In May 1906, tired of continued politicization, the King requested João Franco form a new government: it was composed of João Franco, as president of the council for the kingdom; Ernesto Driesel Schroeter, Finances; Luís Cipriano Coelho de Magalhães, Foreign Relations; Aires de Ornelas e Vasconcelos, Marines/Navy; António Carlos Coelho de Vasconcelos Porto, War; José de Abreu do Couto Amorim Novais, Justice; and José Malheiro Reimão, Public Works.[1] By the time the proclamation was written the first Liberal Regenerator ministry had already adopted its first program, supported by the Progressive Party, in the self-styled concentração-liberal (liberal concentration). They immediately settled the tobacco issue in October 1906, with a new contract, and then implemented reforms, which they presented to the parliament: laws on public accounting, ministerial responsibility, the press and the repression of anarchists.[1]

During the 20 November 1906 session, his ministry expelled from parliament many of the Republican Party deputies, including Afonso Costa and Alexandre Braga for their excessive zeal.[1] During the entire legislative session João Franco made several remarks highlighting his oratorical skills, against the members of the opposition parties.[1] By decree, issued 16 July 1906, he received the 303rd Grand Cross of the Order of the Tower and Sword for his services to the Crown.[1]

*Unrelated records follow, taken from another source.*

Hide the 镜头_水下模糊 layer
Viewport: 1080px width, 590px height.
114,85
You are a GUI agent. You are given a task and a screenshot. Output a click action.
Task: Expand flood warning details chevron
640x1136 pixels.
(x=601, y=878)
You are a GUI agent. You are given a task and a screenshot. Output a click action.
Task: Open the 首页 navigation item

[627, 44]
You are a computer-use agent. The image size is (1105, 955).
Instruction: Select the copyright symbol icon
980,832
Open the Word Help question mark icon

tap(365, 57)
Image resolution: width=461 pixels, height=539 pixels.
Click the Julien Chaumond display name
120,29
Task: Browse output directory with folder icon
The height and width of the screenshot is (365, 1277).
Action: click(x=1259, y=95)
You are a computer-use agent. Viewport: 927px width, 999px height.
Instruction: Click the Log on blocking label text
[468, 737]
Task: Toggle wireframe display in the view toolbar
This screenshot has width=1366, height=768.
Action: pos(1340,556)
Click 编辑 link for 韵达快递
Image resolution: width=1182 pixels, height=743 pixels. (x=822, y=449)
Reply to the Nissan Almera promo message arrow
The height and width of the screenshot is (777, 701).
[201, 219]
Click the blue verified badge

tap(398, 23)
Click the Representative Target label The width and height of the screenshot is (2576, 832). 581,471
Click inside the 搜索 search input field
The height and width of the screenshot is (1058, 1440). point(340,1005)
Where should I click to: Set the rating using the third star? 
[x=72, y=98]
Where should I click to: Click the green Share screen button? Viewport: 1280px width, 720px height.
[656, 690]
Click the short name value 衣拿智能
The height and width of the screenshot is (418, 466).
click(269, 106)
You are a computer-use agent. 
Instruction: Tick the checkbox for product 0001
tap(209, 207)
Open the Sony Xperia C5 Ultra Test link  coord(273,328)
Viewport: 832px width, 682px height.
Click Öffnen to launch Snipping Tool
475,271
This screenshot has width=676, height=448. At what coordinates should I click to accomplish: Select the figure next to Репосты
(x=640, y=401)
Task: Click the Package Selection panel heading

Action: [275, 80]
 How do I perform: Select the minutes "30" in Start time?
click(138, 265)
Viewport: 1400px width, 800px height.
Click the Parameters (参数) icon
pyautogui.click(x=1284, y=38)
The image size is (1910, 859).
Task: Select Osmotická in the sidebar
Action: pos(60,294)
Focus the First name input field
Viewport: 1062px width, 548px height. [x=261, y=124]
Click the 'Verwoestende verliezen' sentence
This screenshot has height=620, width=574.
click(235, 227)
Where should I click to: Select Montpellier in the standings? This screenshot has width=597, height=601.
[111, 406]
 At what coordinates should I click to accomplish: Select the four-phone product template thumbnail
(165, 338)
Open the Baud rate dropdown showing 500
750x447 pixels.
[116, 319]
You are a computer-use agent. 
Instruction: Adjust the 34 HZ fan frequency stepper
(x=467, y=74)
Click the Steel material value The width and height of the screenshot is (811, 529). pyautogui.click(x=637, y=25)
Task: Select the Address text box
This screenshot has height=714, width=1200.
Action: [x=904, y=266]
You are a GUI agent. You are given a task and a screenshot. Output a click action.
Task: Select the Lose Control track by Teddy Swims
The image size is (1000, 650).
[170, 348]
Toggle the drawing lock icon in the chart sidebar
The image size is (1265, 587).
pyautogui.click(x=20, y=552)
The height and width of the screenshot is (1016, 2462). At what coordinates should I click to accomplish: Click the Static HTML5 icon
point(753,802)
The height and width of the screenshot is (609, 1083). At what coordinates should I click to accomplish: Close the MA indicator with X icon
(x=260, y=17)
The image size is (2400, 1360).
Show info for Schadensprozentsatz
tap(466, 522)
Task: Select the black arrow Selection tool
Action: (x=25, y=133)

Facing republican dissent, though, João Franco established an authoritarian government in 1907.

He was still in office when the king of Portugal, Carlos I, and his son and heir to the throne, Luis Filipe, were killed by republican revolutionaries on 1 February 1908.

Franco was soon forced out (4 February) and a non-partisan Francisco Ferreira do Amaral, with all-party support was installed in the ministry; he never again held office.

Personal life

He married Maria Lívia Ferrari Schindler (1858–1950), of Swiss German and Italian descent, 915th Dame of the Royal Order of Queen Maria Luisa of Spain (3 November 1893), daughter of Gaspar Schindler and Maria Lívia Ferrari, both born and married in Lisbon, and had a son Frederico Gaspar Schindler Franco Castelo-Branco (18 March 1888 – 3 January 1931), married on 22 May 1919 to Maria Rita de Sá Pais do Amaral (14 September 1897 – 27 July 1926), daughter of the 5th Counts of Anadia, and had issue.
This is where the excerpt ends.